Why are Canadian firms cutting back on M&A?

Why are Canadian firms cutting back on M&A?

Why are Canadian firms cutting back on M&A?

A generally positive outlook on the Canadian and global economies is not enough to drive deal intentions among Canada’s business leaders.

Although almost three quarters expect an improvement in corporate earnings and 81% say M&A is improving, just 46% intend to actively pursue deals in the next 12 months according to the EY Global Capital Confidence Barometer.

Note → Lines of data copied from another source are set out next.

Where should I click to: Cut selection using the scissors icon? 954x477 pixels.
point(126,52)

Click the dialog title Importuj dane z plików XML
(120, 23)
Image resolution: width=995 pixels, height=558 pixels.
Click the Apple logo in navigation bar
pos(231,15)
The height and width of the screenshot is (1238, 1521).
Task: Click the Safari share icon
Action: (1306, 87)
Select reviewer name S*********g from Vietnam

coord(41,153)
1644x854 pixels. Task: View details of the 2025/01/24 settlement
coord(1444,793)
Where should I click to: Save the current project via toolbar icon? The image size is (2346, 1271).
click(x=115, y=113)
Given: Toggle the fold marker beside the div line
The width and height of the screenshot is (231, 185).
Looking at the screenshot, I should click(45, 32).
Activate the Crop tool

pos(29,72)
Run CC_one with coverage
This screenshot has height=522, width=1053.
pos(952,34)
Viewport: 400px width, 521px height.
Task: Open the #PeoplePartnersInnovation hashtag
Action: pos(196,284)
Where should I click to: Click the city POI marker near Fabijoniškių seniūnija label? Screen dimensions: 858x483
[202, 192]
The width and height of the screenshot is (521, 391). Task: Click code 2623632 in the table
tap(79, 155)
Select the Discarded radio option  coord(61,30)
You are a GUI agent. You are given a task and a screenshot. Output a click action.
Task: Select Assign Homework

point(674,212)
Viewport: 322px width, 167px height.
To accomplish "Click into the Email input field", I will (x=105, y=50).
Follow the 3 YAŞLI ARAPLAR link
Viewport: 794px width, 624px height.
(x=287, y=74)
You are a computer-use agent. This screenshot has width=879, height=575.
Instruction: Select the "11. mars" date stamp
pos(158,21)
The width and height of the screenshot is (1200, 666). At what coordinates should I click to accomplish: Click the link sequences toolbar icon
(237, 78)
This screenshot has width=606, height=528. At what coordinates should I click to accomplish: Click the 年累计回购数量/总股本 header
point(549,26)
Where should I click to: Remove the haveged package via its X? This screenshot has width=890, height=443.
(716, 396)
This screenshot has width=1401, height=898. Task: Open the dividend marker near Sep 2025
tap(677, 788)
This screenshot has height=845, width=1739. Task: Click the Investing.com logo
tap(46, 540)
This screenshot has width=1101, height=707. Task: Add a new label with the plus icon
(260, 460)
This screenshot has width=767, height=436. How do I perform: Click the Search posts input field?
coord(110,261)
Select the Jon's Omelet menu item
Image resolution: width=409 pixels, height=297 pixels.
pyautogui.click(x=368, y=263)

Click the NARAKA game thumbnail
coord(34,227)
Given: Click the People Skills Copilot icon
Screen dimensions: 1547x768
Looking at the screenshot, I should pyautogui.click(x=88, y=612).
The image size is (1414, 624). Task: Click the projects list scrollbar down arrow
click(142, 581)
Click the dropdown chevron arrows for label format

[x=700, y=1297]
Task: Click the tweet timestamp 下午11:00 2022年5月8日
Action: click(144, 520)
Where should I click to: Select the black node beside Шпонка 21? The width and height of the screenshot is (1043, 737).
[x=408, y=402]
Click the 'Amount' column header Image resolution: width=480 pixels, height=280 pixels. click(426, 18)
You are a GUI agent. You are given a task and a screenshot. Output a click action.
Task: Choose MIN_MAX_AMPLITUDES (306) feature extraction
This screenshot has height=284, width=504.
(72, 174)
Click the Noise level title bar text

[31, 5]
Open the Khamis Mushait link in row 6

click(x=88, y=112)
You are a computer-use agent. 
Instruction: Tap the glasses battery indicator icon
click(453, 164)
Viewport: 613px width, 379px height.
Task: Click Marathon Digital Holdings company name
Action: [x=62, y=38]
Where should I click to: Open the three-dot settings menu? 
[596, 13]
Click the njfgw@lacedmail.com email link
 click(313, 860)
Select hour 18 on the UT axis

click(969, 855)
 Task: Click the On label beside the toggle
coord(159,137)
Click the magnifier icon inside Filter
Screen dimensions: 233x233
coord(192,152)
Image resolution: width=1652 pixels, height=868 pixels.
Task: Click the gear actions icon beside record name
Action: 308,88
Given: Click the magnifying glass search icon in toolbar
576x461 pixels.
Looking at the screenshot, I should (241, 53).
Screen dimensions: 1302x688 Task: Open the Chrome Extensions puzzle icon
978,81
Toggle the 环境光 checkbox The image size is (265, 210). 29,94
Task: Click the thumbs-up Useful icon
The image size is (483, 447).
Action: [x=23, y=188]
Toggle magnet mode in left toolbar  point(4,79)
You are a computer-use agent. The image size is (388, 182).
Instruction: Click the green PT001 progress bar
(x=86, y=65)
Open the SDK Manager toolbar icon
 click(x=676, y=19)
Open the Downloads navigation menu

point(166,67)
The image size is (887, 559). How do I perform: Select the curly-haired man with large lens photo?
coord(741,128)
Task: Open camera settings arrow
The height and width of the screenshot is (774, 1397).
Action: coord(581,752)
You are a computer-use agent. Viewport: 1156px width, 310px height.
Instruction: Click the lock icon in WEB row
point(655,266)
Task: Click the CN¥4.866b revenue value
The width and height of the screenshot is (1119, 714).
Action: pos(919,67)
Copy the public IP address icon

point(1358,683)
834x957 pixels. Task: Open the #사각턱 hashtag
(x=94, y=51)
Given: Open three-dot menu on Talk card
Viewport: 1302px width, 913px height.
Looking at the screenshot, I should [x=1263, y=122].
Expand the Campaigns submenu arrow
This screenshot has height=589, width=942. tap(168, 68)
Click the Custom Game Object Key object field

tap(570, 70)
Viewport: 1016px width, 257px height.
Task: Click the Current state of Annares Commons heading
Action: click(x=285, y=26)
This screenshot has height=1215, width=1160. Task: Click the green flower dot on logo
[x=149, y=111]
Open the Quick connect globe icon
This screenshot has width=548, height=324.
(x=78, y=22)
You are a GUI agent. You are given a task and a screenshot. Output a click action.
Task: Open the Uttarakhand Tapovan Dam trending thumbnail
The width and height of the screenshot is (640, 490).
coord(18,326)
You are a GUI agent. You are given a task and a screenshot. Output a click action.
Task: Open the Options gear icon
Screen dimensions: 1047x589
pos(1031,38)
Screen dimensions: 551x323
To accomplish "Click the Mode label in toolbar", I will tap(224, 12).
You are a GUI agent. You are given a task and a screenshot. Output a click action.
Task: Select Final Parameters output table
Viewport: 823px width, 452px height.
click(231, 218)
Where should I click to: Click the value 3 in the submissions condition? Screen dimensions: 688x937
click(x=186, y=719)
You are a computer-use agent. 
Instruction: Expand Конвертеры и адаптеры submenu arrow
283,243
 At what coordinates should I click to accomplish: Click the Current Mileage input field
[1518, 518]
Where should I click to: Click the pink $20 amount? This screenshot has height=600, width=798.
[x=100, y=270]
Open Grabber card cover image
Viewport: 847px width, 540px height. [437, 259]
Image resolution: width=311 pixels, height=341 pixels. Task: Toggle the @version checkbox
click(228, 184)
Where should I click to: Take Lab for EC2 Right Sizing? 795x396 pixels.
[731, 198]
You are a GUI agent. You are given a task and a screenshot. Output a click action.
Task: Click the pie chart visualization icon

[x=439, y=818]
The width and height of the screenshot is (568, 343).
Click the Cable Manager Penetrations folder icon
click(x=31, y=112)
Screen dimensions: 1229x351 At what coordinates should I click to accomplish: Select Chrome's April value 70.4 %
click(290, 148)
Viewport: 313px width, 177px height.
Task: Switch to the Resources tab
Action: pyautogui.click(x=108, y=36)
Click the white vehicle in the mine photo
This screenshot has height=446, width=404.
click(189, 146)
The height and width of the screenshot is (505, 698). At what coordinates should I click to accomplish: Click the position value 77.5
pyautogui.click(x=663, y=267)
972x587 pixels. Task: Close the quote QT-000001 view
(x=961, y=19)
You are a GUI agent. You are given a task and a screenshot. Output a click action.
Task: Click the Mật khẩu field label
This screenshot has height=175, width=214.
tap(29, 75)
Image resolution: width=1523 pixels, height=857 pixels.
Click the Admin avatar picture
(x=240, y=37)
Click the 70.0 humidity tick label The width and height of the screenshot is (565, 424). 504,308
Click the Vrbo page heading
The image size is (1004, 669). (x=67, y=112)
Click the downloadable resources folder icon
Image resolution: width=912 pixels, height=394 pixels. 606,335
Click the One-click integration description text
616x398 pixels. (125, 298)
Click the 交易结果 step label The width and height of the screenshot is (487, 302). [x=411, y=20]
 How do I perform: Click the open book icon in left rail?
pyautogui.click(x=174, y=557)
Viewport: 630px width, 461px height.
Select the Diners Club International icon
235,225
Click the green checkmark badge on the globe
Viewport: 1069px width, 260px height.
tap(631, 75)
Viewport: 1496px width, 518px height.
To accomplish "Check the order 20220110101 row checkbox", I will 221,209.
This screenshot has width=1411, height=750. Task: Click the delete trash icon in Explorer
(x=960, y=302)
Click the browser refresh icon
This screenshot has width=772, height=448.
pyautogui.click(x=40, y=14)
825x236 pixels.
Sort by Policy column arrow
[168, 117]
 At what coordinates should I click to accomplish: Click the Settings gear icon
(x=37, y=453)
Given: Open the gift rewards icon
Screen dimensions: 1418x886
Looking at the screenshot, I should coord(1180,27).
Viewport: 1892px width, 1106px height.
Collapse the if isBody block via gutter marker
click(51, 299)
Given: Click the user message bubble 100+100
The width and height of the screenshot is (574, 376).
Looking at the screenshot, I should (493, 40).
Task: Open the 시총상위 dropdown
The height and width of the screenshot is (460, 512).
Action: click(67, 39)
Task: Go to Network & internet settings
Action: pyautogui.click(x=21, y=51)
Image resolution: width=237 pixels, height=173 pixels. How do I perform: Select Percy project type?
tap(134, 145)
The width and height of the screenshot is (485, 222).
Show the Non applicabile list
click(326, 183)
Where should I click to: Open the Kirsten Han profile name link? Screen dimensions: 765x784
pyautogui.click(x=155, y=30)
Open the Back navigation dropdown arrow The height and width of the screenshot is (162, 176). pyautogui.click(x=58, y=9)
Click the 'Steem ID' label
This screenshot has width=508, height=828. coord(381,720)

"Confidence is there, but deal intentions are lacking," says Doug Jenkinson, Partner in EY Canada's Transaction Advisory Services practice. "Canadian executives are taking stock after recent record levels of M&A activity. Unachieved synergies in recent transactions and rising geopolitical uncertainty is pushing deals down the boardroom agenda for the time being."

More than half of Canadian respondents (53%) say they achieved lower synergies than expected this year and are taking action by starting integration planning earlier than usual and setting more aggressive targets to maximize value in the future.

"Realizing synergies and optimizing integration can mean the difference between a good and a bad deal," says Jenkinson. "Most executives value synergies at about a third of the total deal value. That's why it's so important that businesses invest in the right corrective measures to help them achieve the synergies identified when the deal was struck."

Regulation, uncertainty weighing
Executives are also wary of regulatory, geopolitical, and policy uncertainties with 19% saying trade and tariff policies are making them reconsider acquisition targets.

"The shift from NAFTA to USMCA is on the minds of executives, and many are waiting for more clarity before firming up deal plans,'' says Jenkinson. "It's an opportune time to invest in existing operations and strengthen core competencies in order to act quickly once the dust settles."